Just remember that disk space is slower than memory. Also, most storage in Fabric (Azure) is remote. That means there is at least one router hop between the computing memory and the disk space. I am curious if the performance shown on the website was done with local storage. I would have to repeat these tests on a laptop to find out.

MSSQL Python Library

The function named “read_sql_table” takes three parameters: the connection string to the database, the query to execute, and a list of columns to cast to string.
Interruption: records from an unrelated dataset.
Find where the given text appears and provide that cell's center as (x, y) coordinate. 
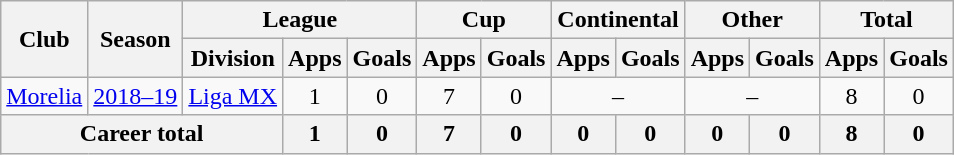
Season (136, 39)
Other (752, 20)
Career total (142, 134)
Liga MX (233, 96)
2018–19 (136, 96)
Continental (618, 20)
Club (44, 39)
Total (886, 20)
Cup (484, 20)
Morelia (44, 96)
Division (233, 58)
League (300, 20)
Output the (x, y) coordinate of the center of the cell containing the given text.  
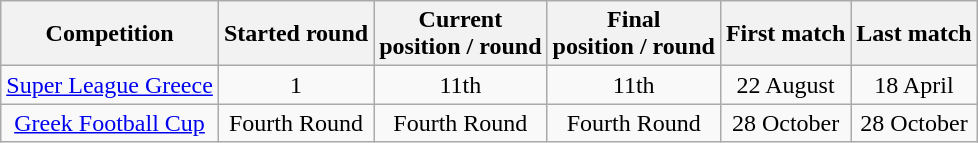
Finalposition / round (634, 34)
Currentposition / round (460, 34)
Competition (110, 34)
Started round (296, 34)
Last match (914, 34)
Greek Football Cup (110, 123)
1 (296, 85)
Super League Greece (110, 85)
18 April (914, 85)
First match (785, 34)
22 August (785, 85)
Detect which cell encompasses the target text, then output its (x, y) center coordinate. 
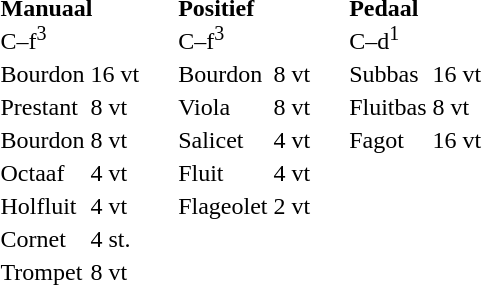
Fluitbas (388, 107)
16 vt (115, 74)
4 st. (115, 239)
Bourdon (223, 74)
Viola (223, 107)
Salicet (223, 140)
2 vt (292, 206)
Fluit (223, 173)
Flageolet (223, 206)
Subbas (388, 74)
Fagot (388, 140)
Pinpoint the cell where the given text exists, returning its (x, y) midpoint coordinate. 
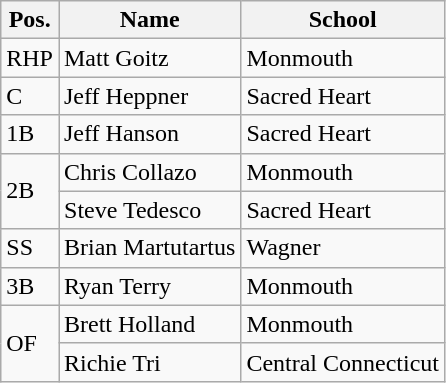
Central Connecticut (343, 362)
Steve Tedesco (149, 210)
Jeff Heppner (149, 96)
Brian Martutartus (149, 248)
RHP (30, 58)
Chris Collazo (149, 172)
Matt Goitz (149, 58)
1B (30, 134)
3B (30, 286)
SS (30, 248)
2B (30, 191)
Pos. (30, 20)
Ryan Terry (149, 286)
C (30, 96)
OF (30, 343)
School (343, 20)
Name (149, 20)
Jeff Hanson (149, 134)
Brett Holland (149, 324)
Richie Tri (149, 362)
Wagner (343, 248)
Identify which cell holds the provided text, then report its [x, y] central coordinate. 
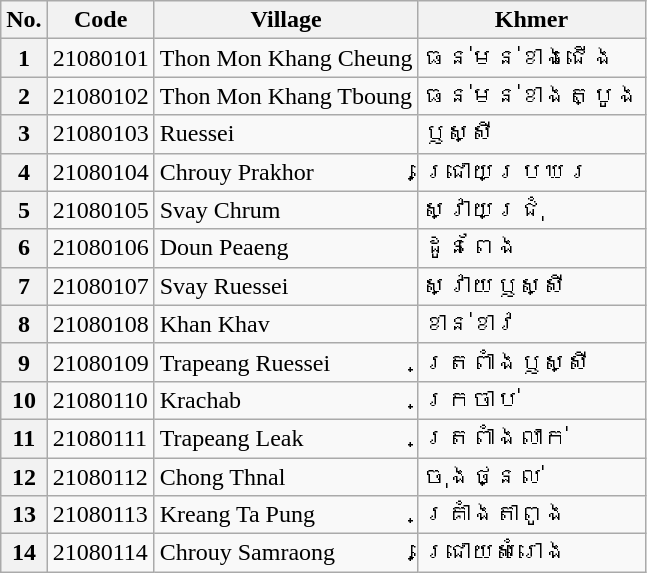
21080105 [100, 210]
21080106 [100, 248]
Thon Mon Khang Cheung [286, 58]
ចុងថ្នល់ [532, 477]
13 [24, 515]
No. [24, 20]
Krachab [286, 400]
ត្រពាំងលាក់ [532, 438]
ក្រចាប់ [532, 400]
21080107 [100, 286]
Chong Thnal [286, 477]
Khmer [532, 20]
21080112 [100, 477]
21080113 [100, 515]
ធន់មន់ខាងត្បូង [532, 96]
Svay Chrum [286, 210]
Kreang Ta Pung [286, 515]
12 [24, 477]
Trapeang Leak [286, 438]
21080102 [100, 96]
Chrouy Samraong [286, 553]
ធន់មន់ខាងជើង [532, 58]
Khan Khav [286, 324]
ដូនពែង [532, 248]
10 [24, 400]
5 [24, 210]
21080109 [100, 362]
21080103 [100, 134]
11 [24, 438]
8 [24, 324]
21080110 [100, 400]
21080114 [100, 553]
ស្វាយជ្រុំ [532, 210]
ត្រពាំងឫស្សី [532, 362]
Trapeang Ruessei [286, 362]
2 [24, 96]
3 [24, 134]
6 [24, 248]
Doun Peaeng [286, 248]
21080104 [100, 172]
ជ្រោយប្រឃរ [532, 172]
21080108 [100, 324]
7 [24, 286]
9 [24, 362]
ខាន់ខាវ [532, 324]
1 [24, 58]
21080111 [100, 438]
Svay Ruessei [286, 286]
ឫស្សី [532, 134]
ជ្រោយសំរោង [532, 553]
ស្វាយឫស្សី [532, 286]
គ្រាំងតាពូង [532, 515]
4 [24, 172]
Chrouy Prakhor [286, 172]
Village [286, 20]
14 [24, 553]
Thon Mon Khang Tboung [286, 96]
Ruessei [286, 134]
21080101 [100, 58]
Code [100, 20]
From the cell containing the given text, extract its center point as (X, Y) coordinate. 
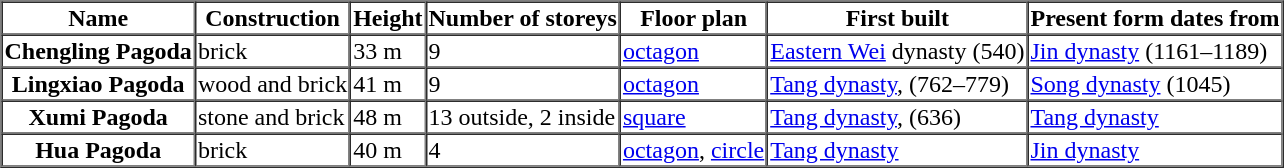
First built (897, 18)
Jin dynasty (1161–1189) (1154, 50)
wood and brick (272, 84)
Eastern Wei dynasty (540) (897, 50)
Name (98, 18)
Floor plan (694, 18)
Lingxiao Pagoda (98, 84)
square (694, 116)
Jin dynasty (1154, 150)
stone and brick (272, 116)
octagon, circle (694, 150)
41 m (388, 84)
13 outside, 2 inside (523, 116)
Height (388, 18)
Chengling Pagoda (98, 50)
Present form dates from (1154, 18)
4 (523, 150)
Xumi Pagoda (98, 116)
Song dynasty (1045) (1154, 84)
33 m (388, 50)
48 m (388, 116)
Tang dynasty, (636) (897, 116)
Number of storeys (523, 18)
Tang dynasty, (762–779) (897, 84)
40 m (388, 150)
Construction (272, 18)
Hua Pagoda (98, 150)
Return the (X, Y) coordinate for the center point of the cell that contains the specified text.  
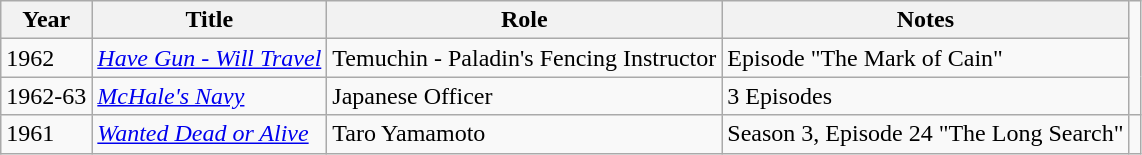
Title (210, 20)
Have Gun - Will Travel (210, 58)
3 Episodes (926, 96)
1962 (46, 58)
1961 (46, 134)
Taro Yamamoto (524, 134)
Wanted Dead or Alive (210, 134)
Role (524, 20)
1962-63 (46, 96)
Notes (926, 20)
Temuchin - Paladin's Fencing Instructor (524, 58)
Episode "The Mark of Cain" (926, 58)
Year (46, 20)
McHale's Navy (210, 96)
Season 3, Episode 24 "The Long Search" (926, 134)
Japanese Officer (524, 96)
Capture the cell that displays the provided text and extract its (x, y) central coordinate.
We will talk about the reason for casting later one when we encounter some errors.

#
# 8 - write function to read from azure sql server + return polars df
#

# Required libraries
import mssql_python
import polars as pl

def read_sql_table(conn: str, qry: str, cast: list) -> pl.DataFrame:

    # make connection
    cn = mssql_python.connect(conn)

    # create cursor
    cursor = cn.cursor()

    # execute query
    cursor.execute(qry)

    # Get col names
    cols = [column[0] for column in cursor.description]
     
    # Empty data frame
    frames = []

    # Fetch first row
    row = cursor.fetchone()

    # while there is data
    while (row):

        # convert row to list
        data = []
        for i in range(len(cols)):
            if (cols in cast):
                data.append(str(row))
            else:
                data.append(row)

        # append list to lsit
        frames.append(data)

        # Fetch next row
        row = cursor.fetchone()

    # Convert to polars df
    df = pl.from_records(frames, schema=cols, infer_schema_length=250, orient="row")

    # Close connection
    cn.close()

    # return the results
    return df

This new self-contained library from Microsoft is not installed in the Fabric Python environment. Please use the pip command to install the library right now. The connection is using standard security for SQL Server. We are going to retrieve the Address table from the SalesLT database.

 #
# 8 - write funtion to read from azure sql server + return polars df
#

# Connection information
ci = ""
ci = ci + "server=<your server>.database.windows.net;"
ci = ci + "database=<your database>;"
ci = ci + "uid=<your user>;"
ci = ci + "pwd=<your password>;"

# call function
df = read_sql_table(ci, "select * from SalesLT.Address", [])

# show results
df

The rowguid column is being returned as an object. I wonder if that will be a problem.

The code below has two ways to write to the lakehouse catalog. The first is using the delta lake library and the second is using the polars library.

#
# 9 - write delta lake table (3 sec)
#

from deltalake import write_deltalake

# must be adls path
path = "abfss://e3479596-f0f8-497f-bcd3-5428116fa0ea@onelake.dfs.fabric.microsoft.com/926ebf54-5952-4ed7-a406-f81a7e1d6c42/Tables/bronze/saleslt_address"

# use delta lib, convert to pandase before saving
write_deltalake(path, df.to_pandas(), mode='overwrite')

# use polar library, write file
# df.write_delta(path, mode='overwrite')

The delta lake library is smart enough to know that the UUID data type is supported by Python, but the Arrow format does not have a corresponding data type.

The polars library returns an ambiguous error about unwrapping a missing value.

There are two ways to fix this error. First, we can cast the data type in the SQL Query. I caution this design pattern with tables that have a vast number of columns. There is a character limit to the query string which can be exceeded easily. Another way is to look at the columns during processing and cast ones that are in the list. Thus, replace the empty list [] with the column name [‘rowguid’].

The output below shows the offending column is now a string.

Now that we have the information loaded in delta tables, how can we transform the data easily between on medallion zone to another?

Transforming Data

Microsoft has introduced a new magic command (T-SQL) to solve this issue. It takes the artifact name and type as inputs and binds the results to a dataframe variable of your choice. The image below shows the first ten rows of the address table.

We can verify that this resulting dataframe has ten results.

The last test of this new feature is to aggregate some data for the gold layer.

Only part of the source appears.